- [Source extract]
• • • •
# Why does it work only when h tends to zero?

1. Jun 17, 2013

### mpx86

why does it work only when h tends to zero????

$\hat{}$\begin{array}{l} f(x + h) = xf(x)\\ Ef(x) = xf(x)\\ E = x\\ \ln E = hD\\ \ln x = hD\\ f(x) = y\\ y\ln x = hDy\\ y\ln x = h\frac{{dy}}{{dx}}\\ \int {} \ln xdx = h\int {} dy/y\\ x\log x/e = h\ln y + \ln c\\ x\log x/e = h\ln y/C\\ (x/h)\ln x/e = \ln y/C\\ C(x/e)\frac{{x/h}}{1} = y = f(x)\\ f(x + h) = C((x + h)/e)\frac{{(x + h)/h}}{1}\\ f(x + h)/f(x) = (((x + h)/e)\frac{{(x + h)/h}}{1})/(x/e)\frac{{x/h}}{1}\\ f(x + h)/f(x) = ((x + h)/x)\frac{{x/h}}{1})*((x + h)/e)\\ f(x + h)/f(x) = (1 + h/x)\frac{{x/h}}{1}*((x + h)/e)\\ \mathop {\lim }\limits_{h \to 0} f(x + h)/f(x) = \mathop {\lim }\limits_{h \to 0} e*((x + h)/e)\\ \mathop {\lim }\limits_{h \to 0} f(x + h)/f(x) = \mathop {\lim }\limits_{h \to 0} (x + h)\\ \mathop {\lim }\limits_{h \to 0} f(x + h)/f(x) = x\\ \\ \end{array}$$

2. Jun 17, 2013

### mpx86

f(x+h)/f(x)=x only when h tends to zero
however shouldnt it work for any value of h as it wasnt assumed that h was zero in the first step .....
where is the problem????

3. Jun 17, 2013

What are you trying to do?

4. Jun 17, 2013

### mpx86

PURPOSE
to find a function such that when it is increased by h(Constant) at x it becomes x times it value at x

E and D
E is shift operator such that Ef(x)=f(x+h) , E^2 f(x)=f(x+2h) and so on s.t. E^nf(x)=f(x+nh)
D is differtial operator that is d/dx...

STEP 4

using taylors series

e^hD= E

i am asking why does it yields correct answer only when h tends to zero ....we havent assumed it to be tending to zero in our initial assumption... why does it yields h tending to zero at the end...

i thing it is due to defination of derivatives (which we have used in our derivation) which has been defined for h tending to zero.... besides it just doesnt look like the complete answer.... this is a question done by me and is not written in any textbook (yielding more chances for error)...
• • • •
- [Pointing data for screenshots]
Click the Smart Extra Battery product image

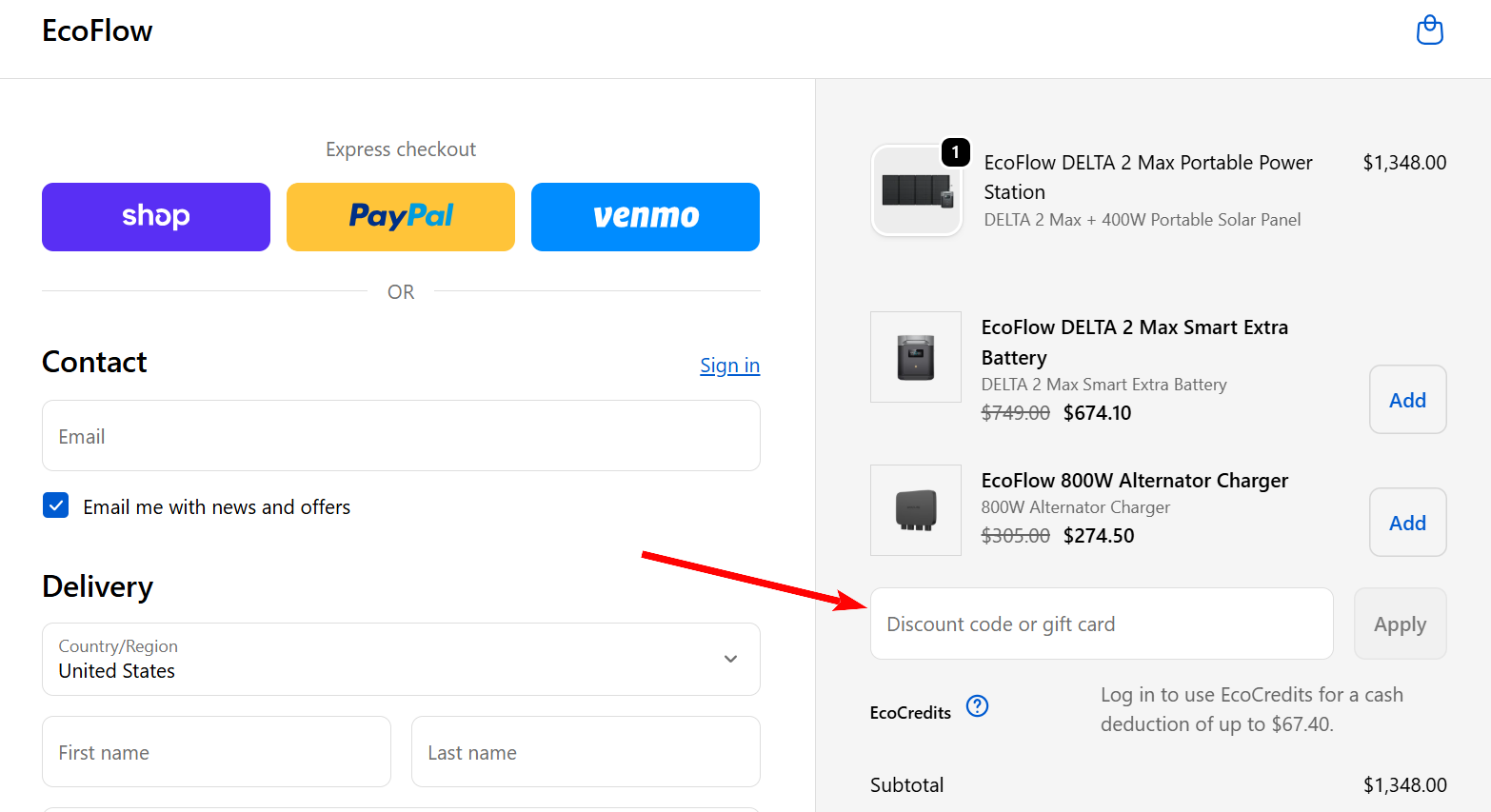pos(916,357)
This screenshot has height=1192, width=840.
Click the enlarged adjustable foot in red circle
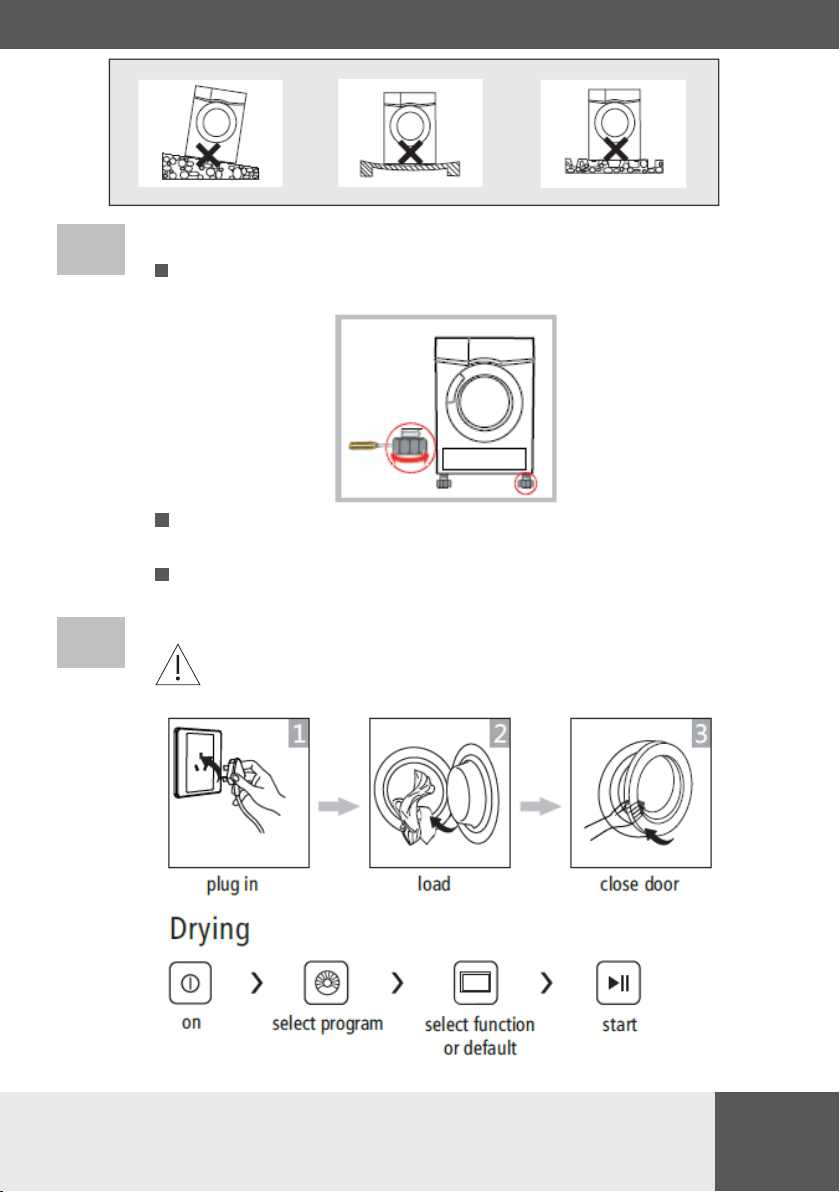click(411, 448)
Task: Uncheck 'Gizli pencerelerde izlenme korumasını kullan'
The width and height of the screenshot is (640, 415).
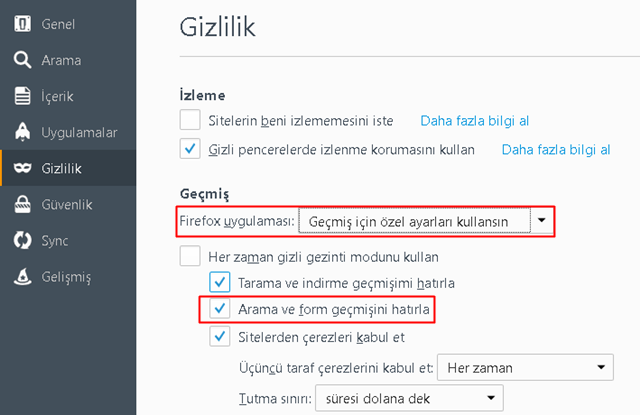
• • • •
- [Tasks]
1. In the forum thread, what does the poster say E is?
2. Rewrite the records with "screenshot" changed to "capture", keeping everything else the same and leaving out the pictures.
The forum thread and the records have nothing to do with each other.

- [Solutions below]
1. E is the shift operator, such that Ef(x) = f(x+h).

2.
Click the Smart Extra Battery product image

pos(916,357)
This capture has height=1192, width=840.
Click the enlarged adjustable foot in red circle
click(411, 448)
Task: Uncheck 'Gizli pencerelerde izlenme korumasını kullan'
The width and height of the capture is (640, 415).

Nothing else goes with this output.